Task:
Which lines in the material contain the string "width" with matching case? Copy each of them.
+++ Task data
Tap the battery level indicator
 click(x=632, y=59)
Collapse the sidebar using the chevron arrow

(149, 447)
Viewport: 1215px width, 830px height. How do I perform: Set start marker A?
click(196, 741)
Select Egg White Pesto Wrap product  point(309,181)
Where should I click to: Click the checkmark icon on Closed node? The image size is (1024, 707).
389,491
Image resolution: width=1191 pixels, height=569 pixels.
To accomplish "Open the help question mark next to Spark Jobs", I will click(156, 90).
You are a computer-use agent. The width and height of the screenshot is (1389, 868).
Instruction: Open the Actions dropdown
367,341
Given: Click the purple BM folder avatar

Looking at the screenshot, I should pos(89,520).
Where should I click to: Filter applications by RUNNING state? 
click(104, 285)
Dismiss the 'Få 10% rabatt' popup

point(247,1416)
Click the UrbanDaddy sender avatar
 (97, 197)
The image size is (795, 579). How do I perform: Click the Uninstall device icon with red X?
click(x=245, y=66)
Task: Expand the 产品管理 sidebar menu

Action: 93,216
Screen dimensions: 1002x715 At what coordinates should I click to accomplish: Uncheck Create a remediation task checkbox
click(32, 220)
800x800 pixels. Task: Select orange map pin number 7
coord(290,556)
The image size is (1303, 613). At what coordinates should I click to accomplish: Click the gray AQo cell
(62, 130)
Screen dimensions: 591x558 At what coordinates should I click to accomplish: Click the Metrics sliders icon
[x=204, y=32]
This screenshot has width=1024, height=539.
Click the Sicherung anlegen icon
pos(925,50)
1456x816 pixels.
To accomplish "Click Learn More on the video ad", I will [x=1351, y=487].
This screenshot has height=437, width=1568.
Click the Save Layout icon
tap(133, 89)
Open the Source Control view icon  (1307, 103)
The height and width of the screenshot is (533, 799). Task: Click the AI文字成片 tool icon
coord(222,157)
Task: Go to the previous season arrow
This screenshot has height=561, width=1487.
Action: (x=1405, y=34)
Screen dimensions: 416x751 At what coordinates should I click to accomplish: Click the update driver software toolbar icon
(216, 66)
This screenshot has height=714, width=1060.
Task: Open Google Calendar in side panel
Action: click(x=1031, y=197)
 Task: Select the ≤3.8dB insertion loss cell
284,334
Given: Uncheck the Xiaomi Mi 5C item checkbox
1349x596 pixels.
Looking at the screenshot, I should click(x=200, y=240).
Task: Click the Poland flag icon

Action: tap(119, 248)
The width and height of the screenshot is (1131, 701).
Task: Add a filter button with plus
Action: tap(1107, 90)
++++++
Task response:
Viewport: 1215px width, 830px height. How do I perform: Set start marker A?
Image resolution: width=1191 pixels, height=569 pixels.
You are a computer-use agent. The width and height of the screenshot is (1389, 868).
This screenshot has width=1024, height=539.
This screenshot has height=437, width=1568.
The height and width of the screenshot is (533, 799). Task: Click the AI文字成片 tool icon
This screenshot has height=561, width=1487.
This screenshot has height=714, width=1060.
The width and height of the screenshot is (1131, 701).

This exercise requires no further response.